Location: Grand Junction, Mesa County, Colorado, United States

Discussion

Comment from AkuAnakTimur on 15 September 2023 at 04:21

Thanks for your effort to write the JOSM plugin! I’ve tested with Google’s Open Building dataset too, in JOSM, with your plugin as well (someone else is kind to convert and shared a pmtile version of it).

Comment from DarkDays on 15 September 2023 at 08:36

All the Places pmtiles also works, https://data.alltheplaces.xyz/runs/2023-09-09-13-32-00/output.pmtiles

The same reminder as for Overture. Probably don’t use it to add to OSM just yet, unless you’ve validated the data with street level imagery.

Comment from SimonPoole on 15 September 2023 at 10:32

Just for the record: https://github.com/simonpoole/pmtiles-reader and https://github.com/MarcusWolschon/osmeditor4android/pull/2391

PS: IMHO both google and MS building outlines should be considered off limits.

Comment from AkuAnakTimur on 15 September 2023 at 11:43

@SimonPoole

From my observation, Google’s dataset is more rubbish than okay-ish, near where I live.

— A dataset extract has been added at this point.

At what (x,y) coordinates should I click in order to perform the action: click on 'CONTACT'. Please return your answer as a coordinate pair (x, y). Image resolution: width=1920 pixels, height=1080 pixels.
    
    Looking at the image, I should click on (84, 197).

Comment from SimonPoole on 15 September 2023 at 12:08

@AkuAnakTimur quality is one aspect, but there are other reasons too.

Comment from vorpalblade on 15 September 2023 at 12:19

Just for the record: https://github.com/simonpoole/pmtiles-reader

I probably should have pinged you when I finished the (initial) bits of the plugin back in August (the PMTiles parsing code was done on 2023-08-10); I specifically wrote it so that other users could just import classes from the org.openstreetmap.josm.plugins.pmtiles.lib package without also needing JOSM in the classpath.

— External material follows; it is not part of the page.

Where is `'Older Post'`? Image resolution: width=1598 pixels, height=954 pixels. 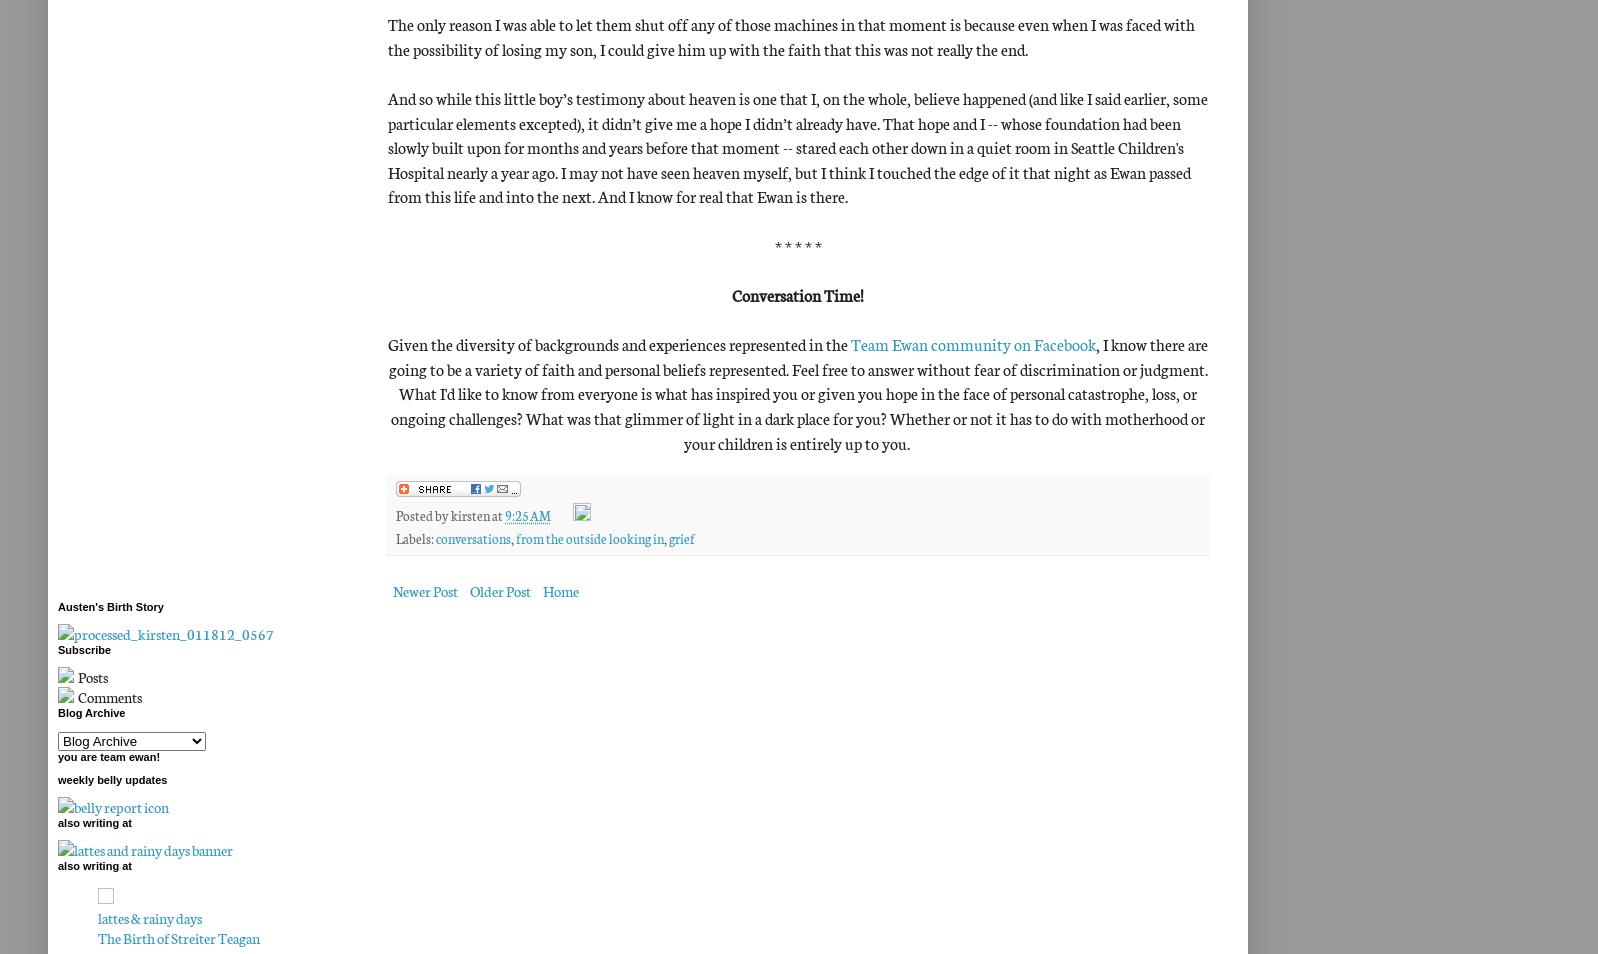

As it is, we now have two different implementations for PMTiles reading in Java. I don’t know which is better, especially since I used Java 17 features in the plugin extensively. Which might have been a deal breaker for you anyway.

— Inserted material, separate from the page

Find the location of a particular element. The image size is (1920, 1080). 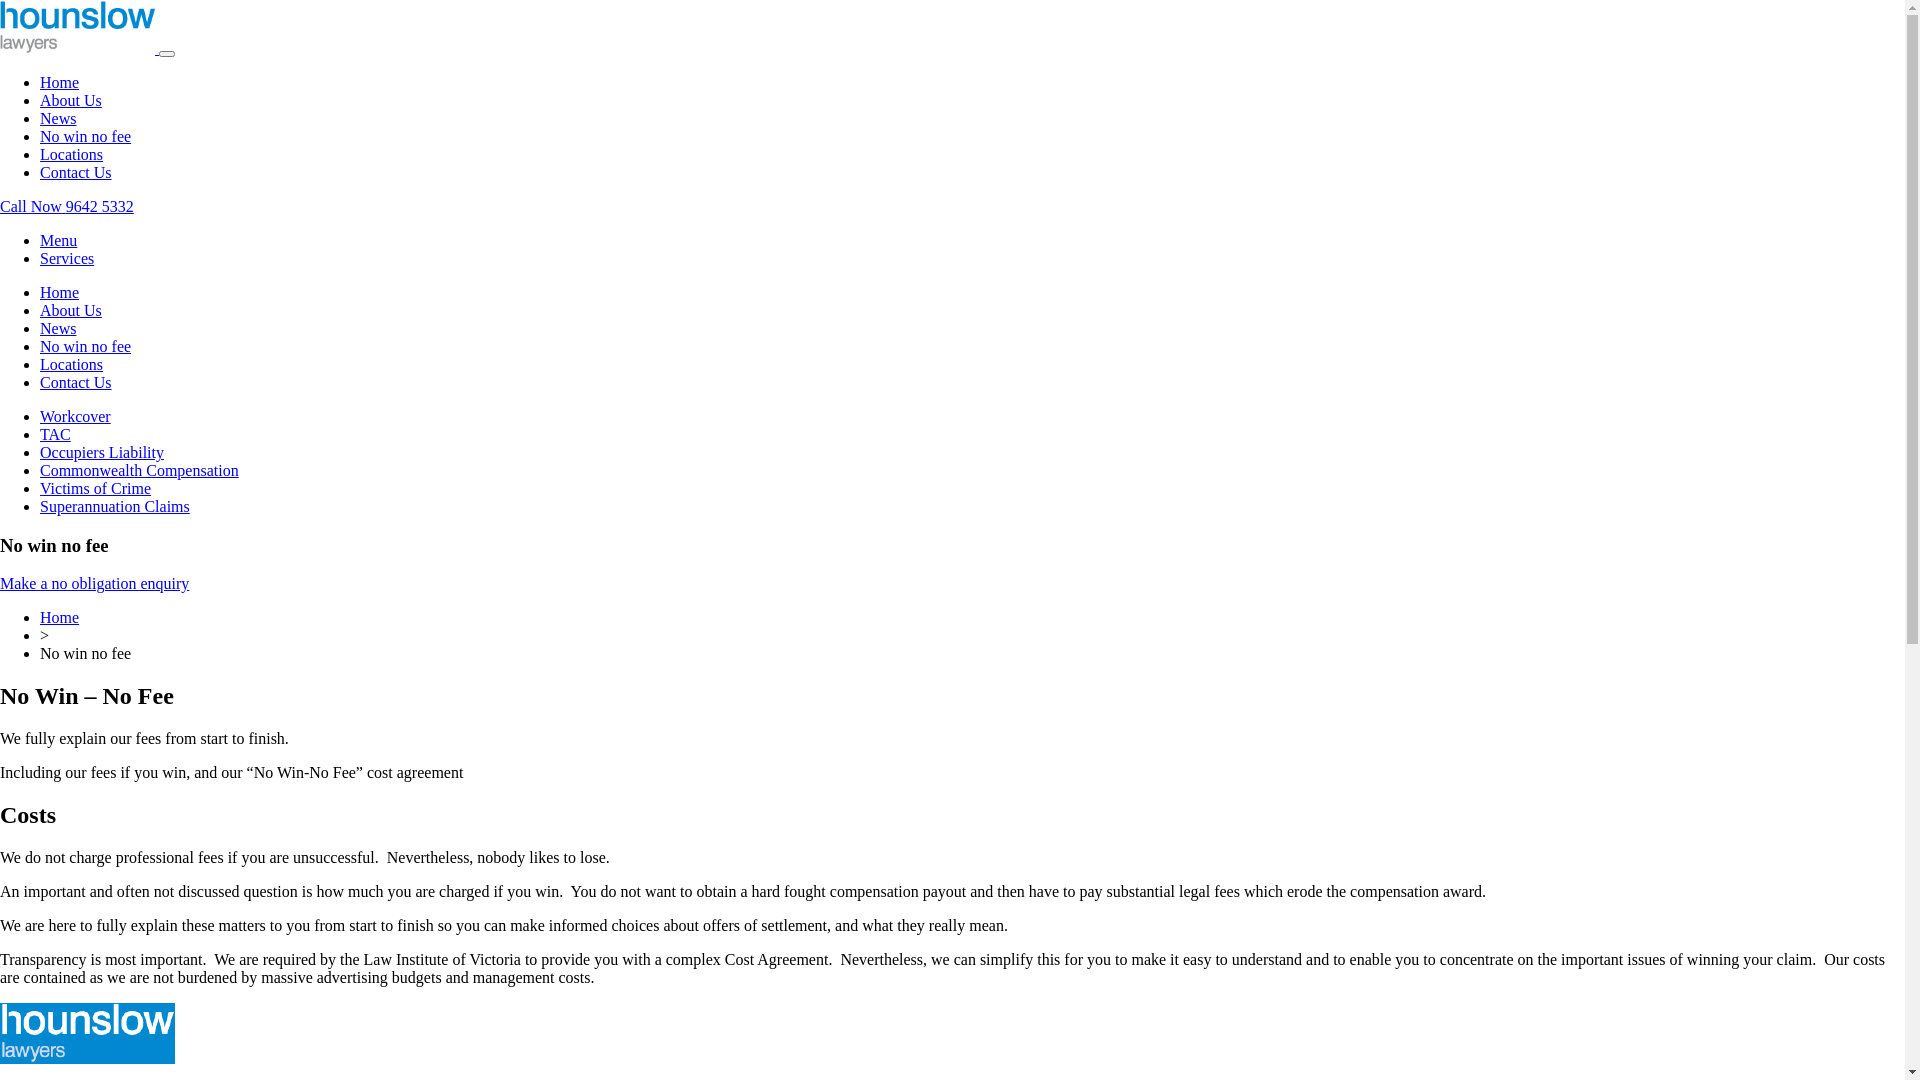

'Make a no obligation enquiry' is located at coordinates (93, 583).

All the Places pmtiles also works, https://data.alltheplaces.xyz/runs/2023-09-09-13-32-00/output.pmtiles

Good to know. I do accept PRs for the sources.json file I linked to in my post; just make certain you’ve gone through the following import steps: 1. Tag mapping (so no HIGHWAY=ROAD_CLASS_4) 2. License approval. I’ll take links to an import mailing list discussion and/or a license mailing list discussion. 3. Quality review: I don’t want to have garbage data easily ingested. >50% minimum, but ideally 90% or more. a. On the lower end, I’d strongly prefer to filter based off of street-level imagery availability. I don’t think there is currently a good way to do this globally. I wrote a script awhile back that downloaded Mapillary image tracks on a per-county basis that might help with this for smaller datasets.

Comment from SimonPoole on 15 September 2023 at 13:07

@vorpalblade not only Java 17. There are at least 3 different http clients in wide use and I needed to abstract (admittedly in a bit of a hackish fashion) around that too. The thing my library has going for it that it has literally no third-party runtime dependencies so it is very lightweight.